Deep Learning based Wireless Resource Allocation-2020年1月17日上午10:00-无线谷4409会议室
发布人: 王瀚颖   发布时间: 2020-01-13    浏览次数:

Title: Deep Learning based Wireless Resource Allocation

  

Presenter: Geoffrey Ye Li, School of ECE, Georgia Tech

  

Abstract: Judicious resource allocation is critical to mitigating interference, improving network efficiency, and ultimately optimizing wireless network performance. The traditional wisdom is to explicitly formulate resource allocation as an optimization problem and then exploit mathematical programming to solve it to a certain level of optimality. However, as wireless networks become increasingly diverse and complex, such as high-mobility vehicular networks, the current design methodologies face significant challenges and thus call for rethinking of the traditional design philosophy. Meanwhile, deep learning represents a promising alternative due to its remarkable power to leverage data for problem solving. In this talk, I will present our research progress in deep learning based wireless resource allocation. Deep learning can help solve optimization problems for resource allocation or can be directly used for resource allocation.

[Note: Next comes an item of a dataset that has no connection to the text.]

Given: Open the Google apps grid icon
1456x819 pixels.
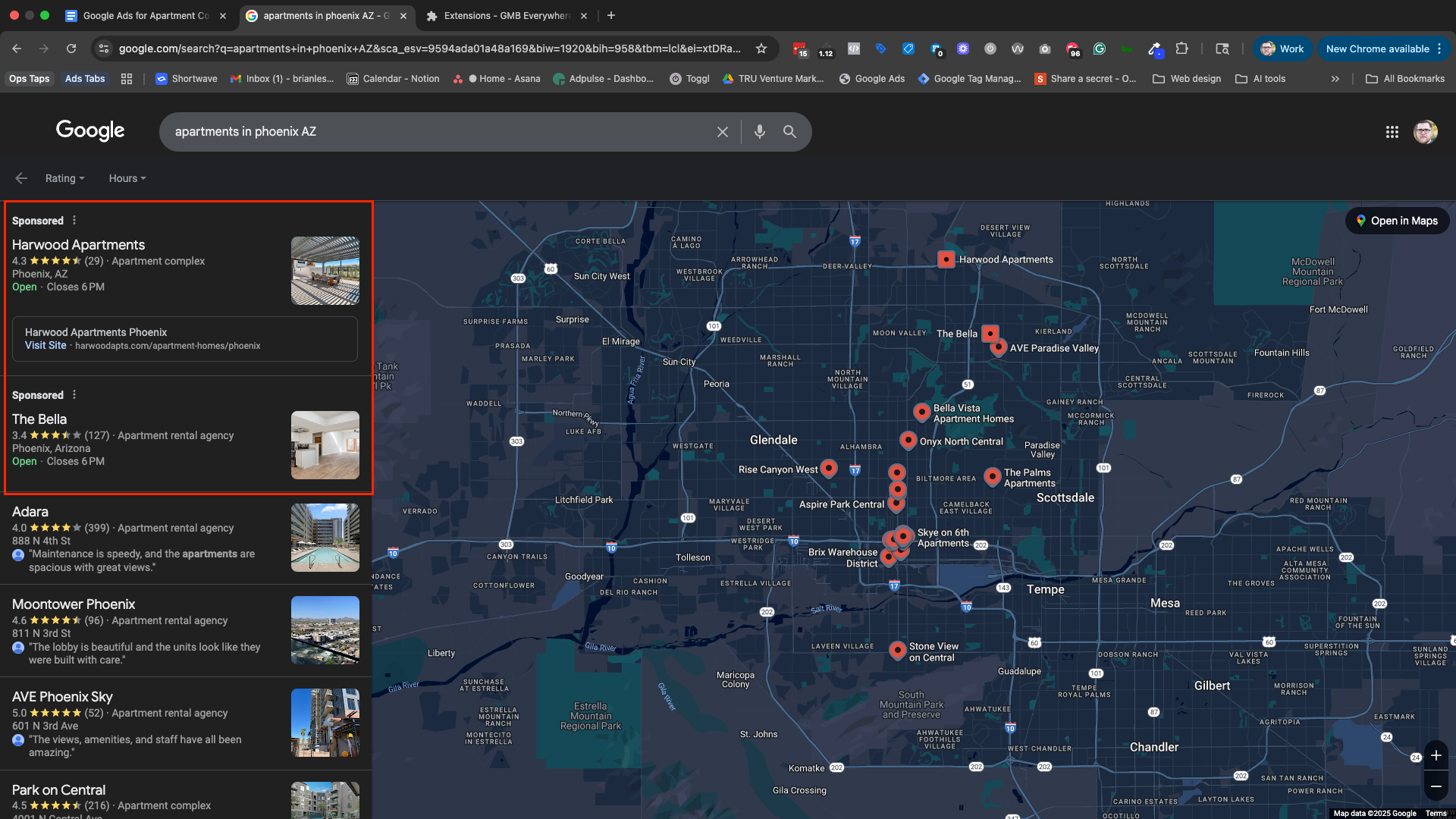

We will first present our research results in using deep learning to solve linear sum assignment problems (LSAP) and reduce the complexity of mixed integer non-linear programming (MINLP), and introduce graph embedding for wireless link scheduling. We will then discuss how to use deep reinforcement learning directly for wireless resource allocation with application in vehicular networks.

  

  

Biography: Dr. Geoffrey Li is a Professor with the School of Electrical and Computer Engineering at Georgia Institute of Technology. He was with AT&T Labs – Research for five years before joining Georgia Tech in 2000. His general research interests include statistical signal processing and machine learning for wireless communications. In these areas, he has published around 500 referred journal and conference papers in addition to over 40 granted patents. His publications have cited by around 40,000 times and he has been listed as the World’s Most Influential Scientific Mind, also known as a Highly Cited Researcher, by Thomson Reuters almost every year since 2001. He has been an IEEE Fellow since 2006. He received 2010 IEEE ComSoc Stephen O. Rice Prize Paper Award, 2013 IEEE VTSJames Evans Avant Garde Award, 2014 IEEE VTS Jack Neubauer Memorial Award, 2017 IEEE ComSoc Award for Advances in Communication, 2017 IEEE SPS Donald G. Fink Overview Paper Award, and 2019 IEEE ComSoc Edwin Howard Armstrong Achievement Award.He also won the 2015Distinguished Faculty Achievement Award from the School of Electrical and Computer Engineering, Georgia Tech.